Collected data entries:

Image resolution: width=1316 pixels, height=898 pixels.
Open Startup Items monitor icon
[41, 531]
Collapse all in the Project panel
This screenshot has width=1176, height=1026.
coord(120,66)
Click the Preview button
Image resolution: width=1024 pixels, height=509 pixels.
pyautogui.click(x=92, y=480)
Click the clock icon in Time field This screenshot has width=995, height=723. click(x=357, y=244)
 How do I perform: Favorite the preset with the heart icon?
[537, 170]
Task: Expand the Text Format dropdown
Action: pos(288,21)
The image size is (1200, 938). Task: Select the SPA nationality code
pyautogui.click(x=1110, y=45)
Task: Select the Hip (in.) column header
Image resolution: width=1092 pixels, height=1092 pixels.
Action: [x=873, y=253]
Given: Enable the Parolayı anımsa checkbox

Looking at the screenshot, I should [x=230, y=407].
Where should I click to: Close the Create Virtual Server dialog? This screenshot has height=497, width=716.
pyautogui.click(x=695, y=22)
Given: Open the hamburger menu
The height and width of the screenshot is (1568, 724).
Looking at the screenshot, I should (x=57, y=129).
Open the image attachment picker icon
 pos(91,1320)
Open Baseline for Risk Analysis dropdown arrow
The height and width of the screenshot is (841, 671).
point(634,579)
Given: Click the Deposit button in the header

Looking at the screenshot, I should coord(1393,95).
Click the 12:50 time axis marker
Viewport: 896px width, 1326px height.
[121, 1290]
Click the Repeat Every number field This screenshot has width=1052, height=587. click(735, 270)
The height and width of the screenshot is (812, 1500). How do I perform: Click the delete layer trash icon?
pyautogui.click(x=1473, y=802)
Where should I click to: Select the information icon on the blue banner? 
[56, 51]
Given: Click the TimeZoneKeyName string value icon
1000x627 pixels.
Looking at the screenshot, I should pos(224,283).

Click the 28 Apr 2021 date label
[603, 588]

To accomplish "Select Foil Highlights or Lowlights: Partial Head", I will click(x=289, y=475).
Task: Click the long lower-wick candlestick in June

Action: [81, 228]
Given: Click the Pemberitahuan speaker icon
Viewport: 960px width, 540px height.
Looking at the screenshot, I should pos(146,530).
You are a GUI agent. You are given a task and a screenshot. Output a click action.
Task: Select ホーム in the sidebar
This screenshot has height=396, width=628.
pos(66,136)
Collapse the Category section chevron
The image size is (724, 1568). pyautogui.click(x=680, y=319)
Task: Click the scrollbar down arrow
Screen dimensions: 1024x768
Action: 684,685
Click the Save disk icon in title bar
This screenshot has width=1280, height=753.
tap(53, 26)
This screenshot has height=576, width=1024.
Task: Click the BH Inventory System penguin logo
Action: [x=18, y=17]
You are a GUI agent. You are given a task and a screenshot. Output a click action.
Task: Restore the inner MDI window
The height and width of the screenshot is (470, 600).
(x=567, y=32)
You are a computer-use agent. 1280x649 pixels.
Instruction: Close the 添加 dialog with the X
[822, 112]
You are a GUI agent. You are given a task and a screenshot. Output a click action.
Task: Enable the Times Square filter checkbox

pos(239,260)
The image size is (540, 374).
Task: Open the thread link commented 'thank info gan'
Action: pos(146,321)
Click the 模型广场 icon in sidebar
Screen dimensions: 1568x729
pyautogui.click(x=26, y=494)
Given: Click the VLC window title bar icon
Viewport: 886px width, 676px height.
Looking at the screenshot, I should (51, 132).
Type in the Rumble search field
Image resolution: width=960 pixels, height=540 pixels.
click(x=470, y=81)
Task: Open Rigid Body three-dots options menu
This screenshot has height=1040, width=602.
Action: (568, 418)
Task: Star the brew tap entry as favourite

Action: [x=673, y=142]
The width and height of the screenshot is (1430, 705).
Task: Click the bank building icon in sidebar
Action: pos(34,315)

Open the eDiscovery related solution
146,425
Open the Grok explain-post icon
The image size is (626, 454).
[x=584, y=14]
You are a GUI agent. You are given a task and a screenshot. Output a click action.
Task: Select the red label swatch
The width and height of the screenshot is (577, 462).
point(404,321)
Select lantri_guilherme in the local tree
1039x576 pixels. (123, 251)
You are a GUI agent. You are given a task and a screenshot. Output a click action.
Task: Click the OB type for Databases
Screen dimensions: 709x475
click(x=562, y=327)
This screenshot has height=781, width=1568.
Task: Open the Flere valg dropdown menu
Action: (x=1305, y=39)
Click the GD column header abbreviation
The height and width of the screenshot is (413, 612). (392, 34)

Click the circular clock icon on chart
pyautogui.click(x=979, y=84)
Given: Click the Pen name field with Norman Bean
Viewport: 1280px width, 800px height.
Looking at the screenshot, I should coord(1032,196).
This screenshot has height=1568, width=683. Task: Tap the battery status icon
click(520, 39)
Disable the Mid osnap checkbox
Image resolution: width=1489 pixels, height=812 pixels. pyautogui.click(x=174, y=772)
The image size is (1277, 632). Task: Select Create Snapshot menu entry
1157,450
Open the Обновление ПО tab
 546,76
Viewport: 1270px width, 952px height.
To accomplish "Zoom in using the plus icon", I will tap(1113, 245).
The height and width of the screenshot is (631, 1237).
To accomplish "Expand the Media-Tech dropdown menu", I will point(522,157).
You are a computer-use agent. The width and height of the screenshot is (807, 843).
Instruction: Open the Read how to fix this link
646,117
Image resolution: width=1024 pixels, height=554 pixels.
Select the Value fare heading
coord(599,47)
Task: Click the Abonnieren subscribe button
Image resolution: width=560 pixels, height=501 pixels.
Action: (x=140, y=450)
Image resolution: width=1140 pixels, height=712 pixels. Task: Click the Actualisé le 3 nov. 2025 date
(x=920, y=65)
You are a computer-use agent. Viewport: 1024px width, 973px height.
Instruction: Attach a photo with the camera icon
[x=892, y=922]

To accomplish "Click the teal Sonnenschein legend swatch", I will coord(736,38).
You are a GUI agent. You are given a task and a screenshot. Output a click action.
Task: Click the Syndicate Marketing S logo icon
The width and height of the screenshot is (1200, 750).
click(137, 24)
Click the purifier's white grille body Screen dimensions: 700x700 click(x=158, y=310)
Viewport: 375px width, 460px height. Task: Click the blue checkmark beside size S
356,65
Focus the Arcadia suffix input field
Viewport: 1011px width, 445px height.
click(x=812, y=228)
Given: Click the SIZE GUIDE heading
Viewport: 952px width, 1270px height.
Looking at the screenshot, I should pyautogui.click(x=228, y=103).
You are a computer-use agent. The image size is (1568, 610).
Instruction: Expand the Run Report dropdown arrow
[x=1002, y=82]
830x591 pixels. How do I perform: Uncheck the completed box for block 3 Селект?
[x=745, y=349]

EXERCISE REQUIREMENTS:
Show all lines from the data above in which the word "title" appears.

TASK RESPONSE:
Click the Save disk icon in title bar
Given: Click the VLC window title bar icon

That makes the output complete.